2.1 — Extended response (7 marks): sample Band-6 response with annotations

Sample Band-6 response.

Part (a). Reflecting y = f(x) in the x-axis first gives y = −f(x). Reflecting this in the y-axis (replace x by −x) gives y = −f(−x). [1 mark — order of operations shown clearly.]

Part (b). The student's claim is sometimes true. The composite −f(−x) equals the original f(x) only when f is odd; for a general function the two reflections do not cancel. [1 mark.]

Part (c). The composite returns the original iff f is an odd function.
(⇒). Suppose −f(−x) = f(x) for every x in the domain. Multiplying both sides by −1 gives f(−x) = −f(x), which is the definition of an odd function. [1 mark — class identified.] [1 mark — forward direction.]
(⇐). Suppose f is odd, so f(−x) = −f(x). Then −f(−x) = −(−f(x)) = f(x). Hence the composite reflection returns f, as required. [1 mark — reverse direction.]

Part (d). Take the non-odd function f(x) = x + 1. Then −f(−x) = −((−x) + 1) = −(−x + 1) = x − 1. So the composite reflection produces y = x − 1, while the original was y = x + 1. [1 mark — explicit counterexample with computation.]

Since x + 1 ≠ x − 1 (they differ by 2 for every x), the composite reflection is not the original graph.

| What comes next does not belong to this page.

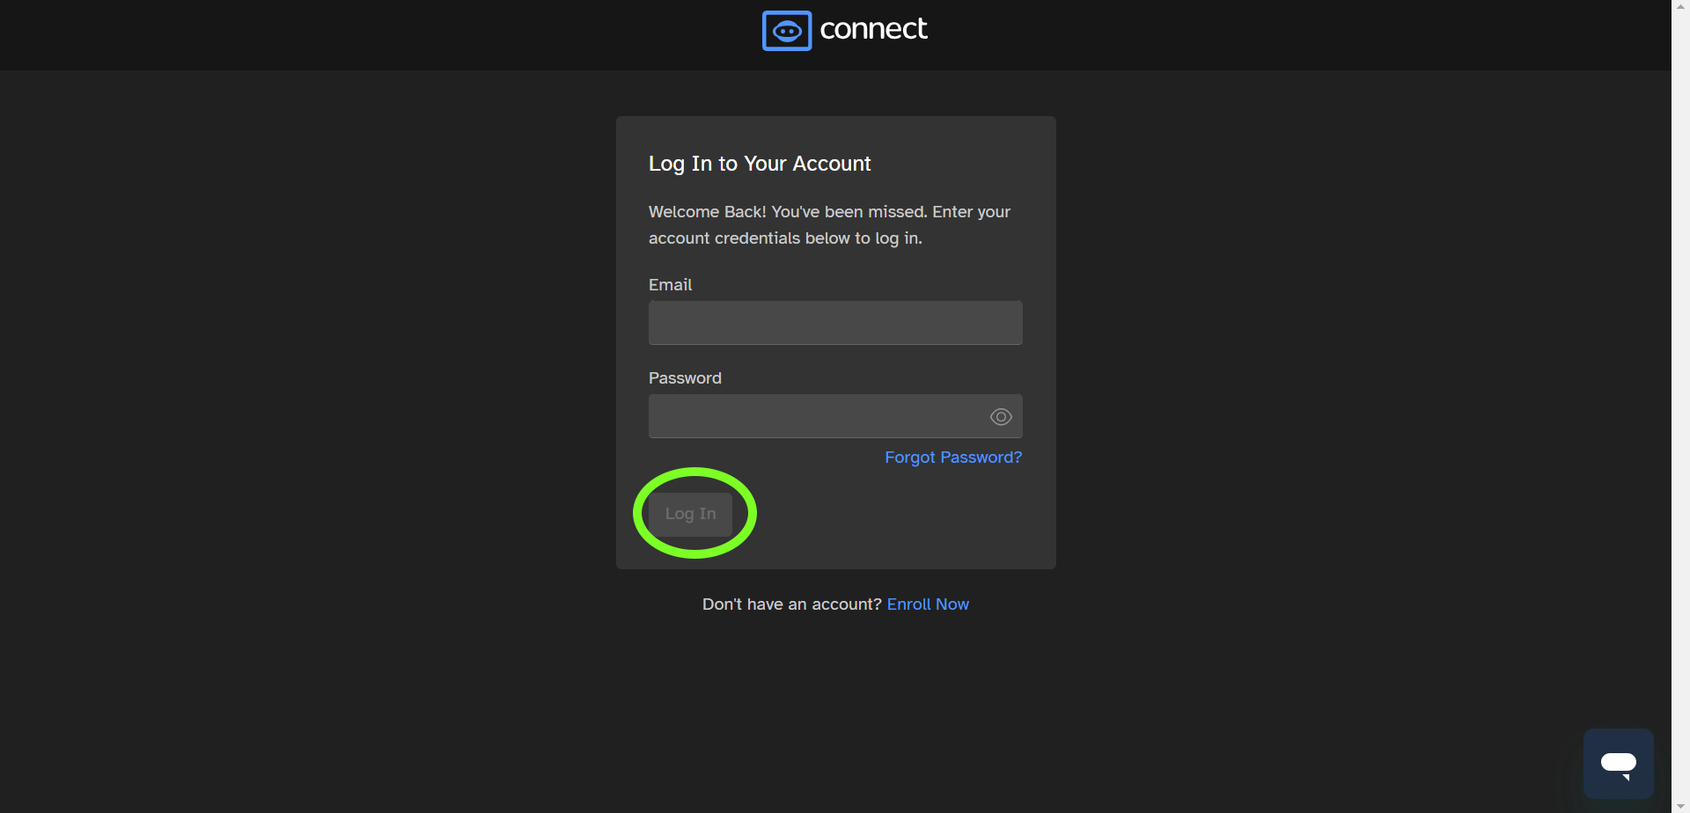This screenshot has width=1690, height=813.
Task: Click the connect robot logo icon
Action: (x=786, y=31)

The student's general claim therefore fails. (Note: choosing an even function such as f(x) = x² would also be a counterexample, because for even f, −f(−x) = −f(x) ≠ f(x) unless f is identically zero — even is not sufficient; only odd is.) [1 mark — concluding sentence + recognition that "even" is not the right characterisation.] ▮

Total: 7/7.

Band descriptors for marker.

Band 3: Writes −f(−x) for (a) and states "false in general" for (b), but does not name the special class in (c) or only gives one direction of the iff. ≈ 2-3 marks.

Band 4: Identifies the class as odd functions and gives one direction of the proof in (c); provides a counterexample in (d) but does not address why "even" is the wrong characterisation. ≈ 4-5 marks.

Band 5: Both directions of the iff in (c); counterexample with computation but without the closing note on the even-vs-odd distinction. ≈ 5-6 marks.

Band 6: Full response with explicit iff in both directions, an explicit non-odd counterexample with computation, and the principled remark distinguishing "even" (insufficient) from "odd" (the exact characterisation). 7/7.